The Press Enterprise (Riverside, CA)

San Bernardino resident Lou Frigone had heard that Medicare’s new Part D prescription drug program was confusing.

But Frigone figured he and his wife, Beverly, were set when they received an enrollment packet from his Medicare-approved insurer, promising to handle everything for them. Frigone, 73, changed his tune when he received a notice of multiple corrections to his Summary of Benefits for 2006.

“It’s almost impossible to understand,” said Frigone of the letter that lists “tiered” payments he must make for medications. He and Beverly already have co-payments totaling more than $200 a month. “I may end up paying more than before. But that’s still a big question.”

Frigone is one of millions perplexed by Medicare’s biggest change in 40 years: the new Part D prescription drug program. Starting Jan. 1, it will cover all 42 million Medicare beneficiaries. Included are elderly and disabled who now receive prescription drugs via Medi-Cal.

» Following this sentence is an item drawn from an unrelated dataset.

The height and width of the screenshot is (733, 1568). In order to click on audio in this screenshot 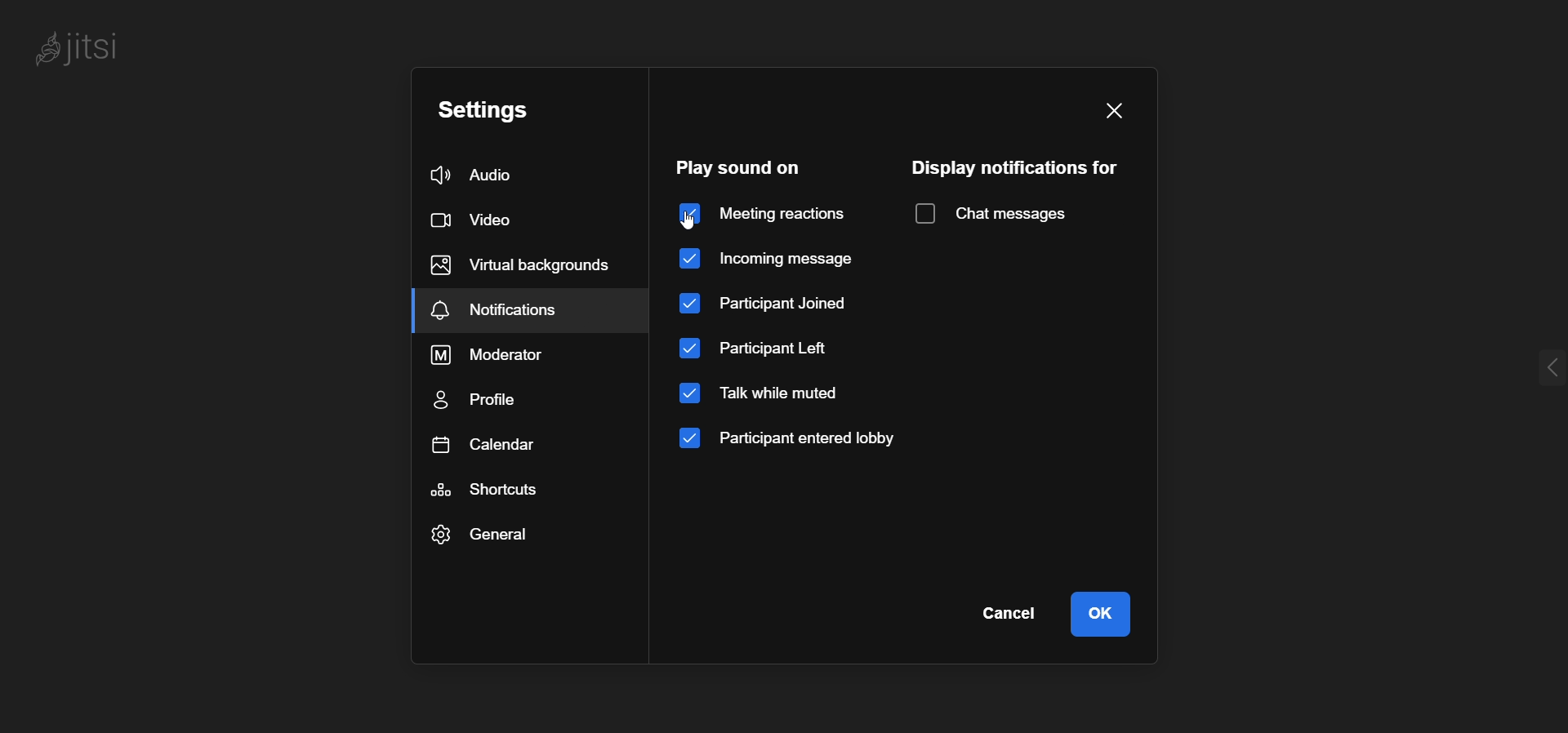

During enrollment through May 15, beneficiaries will have to make a decision about their drug coverage.

Many consumer health and senior advocates say Medicare Part D is long overdue. It will be especially helpful for those with low – or no – prescription drug coverage, said David A. Lipschutz staff attorney for the Los Angeles Office of California Health Advocates, a non-profit agency headquartered in Sacramento.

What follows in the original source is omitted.